Public Health Approach of Ayurveda and Yoga for COVID-19 Prophylaxis
Author: Girish Tillu, Sarika Chaturvedi, Arvind Chopra, and Bhushan Patwardhan
Published in: The Journal of Alternative and Complementary Medicine Vol. 26, No. 5
Published on: May 11, 2020
National governments are deeply divided over whether traditional, complementary and integrative practices have value for human beings relative to COVID-19. We witness a double standard. Medical doctors explore off-label uses of pharmaceutical agents that may have some suggestive research while evidence that indicates potential utility of natural products, practices and practitioners is often dismissed. In this Invited Commentary, a long-time JACM Editorial Board member Bhushan Patwardhan, PhD, from the AYUSH Center of Excellence, Center for Complementary and Integrative Health at the Savitribai Phule Pune University, India and colleagues from multiple institutions make a case for the potential roles of Ayurvedic medicine and Yoga as supportive measures in self-care and treatment.

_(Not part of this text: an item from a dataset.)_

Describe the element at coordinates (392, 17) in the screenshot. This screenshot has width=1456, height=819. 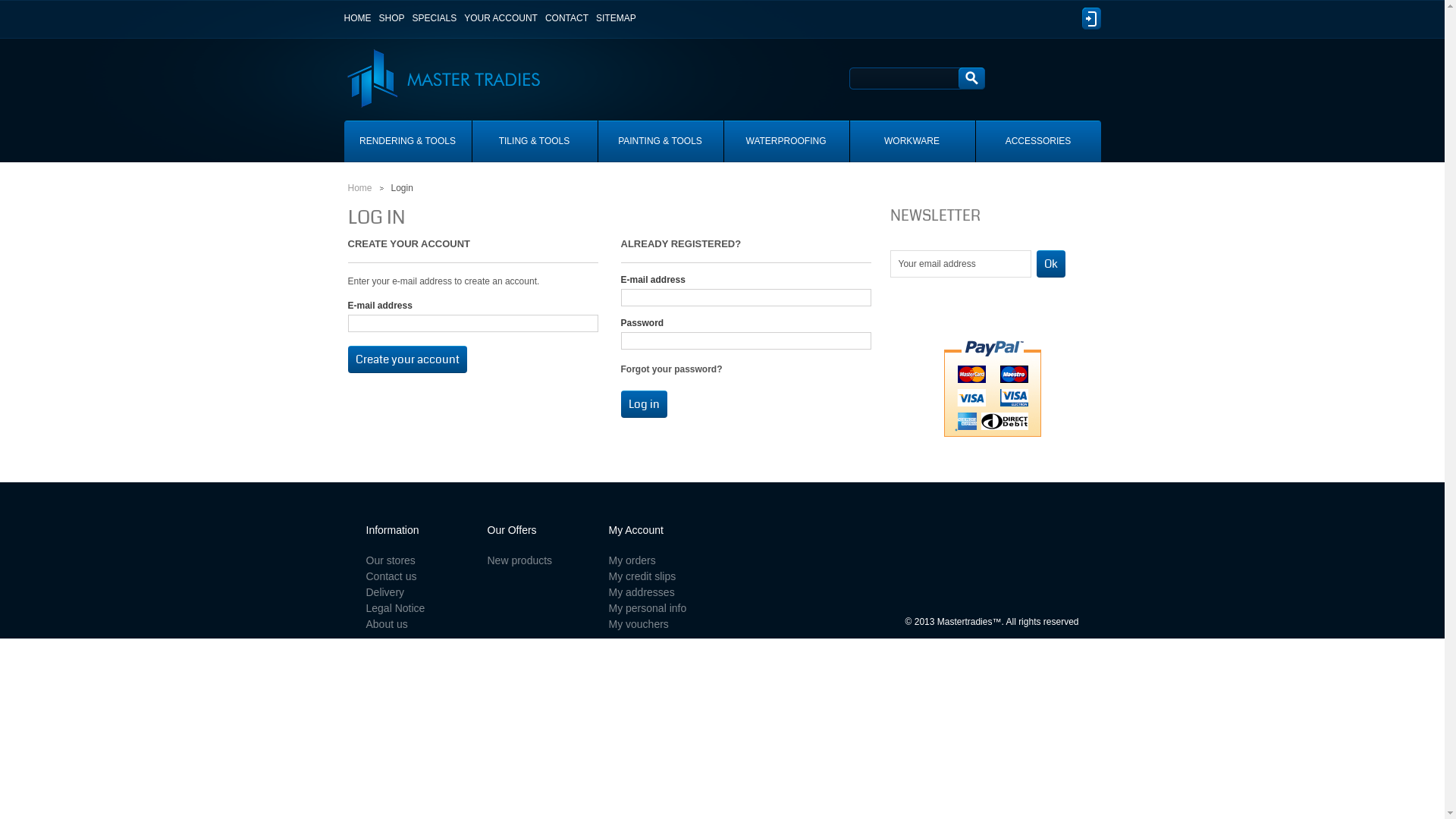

Patwardhan is a warrior for enhancing scientific standards in traditional medicine in India. Patwardhan was recently appointed by the Ministry of AYUSH, Government of India, as Chairman of an 18 member expert group known as “Interdisciplinary AYUSH Research and Development Taskforce” for initiating, coordinating and monitoring efforts against COVID-19. He was last seen here in an invited commentary entitled “Contesting Predators: Cleaning Up Trash in Science” (JACM, October 2019). We are pleased to have this opportunity to share the recommended approaches, the science, and the historic references as part of the global effort to leave no stone unturned in best preparing our populations to withstand COVID-19 and future viral threats.
Meditation and Yoga Practices as Potential Adjunctive Treatment of SARS-CoV-2 Infection and COVID-19: A Brief Overview of Key Subjects
Author: William Bushell, Ryan Castle, Michelle A. Williams, Kimberly C. Brouwer, Rudolph E. Tanzi, Deepak Chopra, and Paul J. Mills
Published on: July 14, 2020
Published in: The Journal of Alternative and Complementary Medicine Vol. 26, No. 7
As an acute condition quickly associated with multiple chronic susceptibilities, COVID-19 has rekindled interest in, and controversy about, the potential role of the host in disease processes. While hundreds of millions of research dollars have been funneled into drug and vaccine solutions that target the external agent, integrative practitioners tuned to enhancing immunity faced a familiar mostly unfunded task. First, go to school on the virus. Then draw from the global array of natural therapies and practices with host-enhancing or anti-viral capabilities to suggest integrative treatment strategies. The near null-set of conventional treatment options propels this investigation. In this paper, researchers from the Massachusetts Institute of Technology, University of California-San Diego, Chopra Library for Integrative Studies, and Harvard University share one such exploration. Their conclusion, that “certain meditation, yoga asana (postures), and pranayama (breathing) practices may possibly be effective adjunctive means of treating and/or preventing SARS-CoV-2 infection” underscores the importance of this rekindling. At JACM, we are pleased to have the opportunity to publish this work. We hope that it might help diminish in medicine and health the polarization that, like so much in the broader culture, seems to be an obstacle to healing.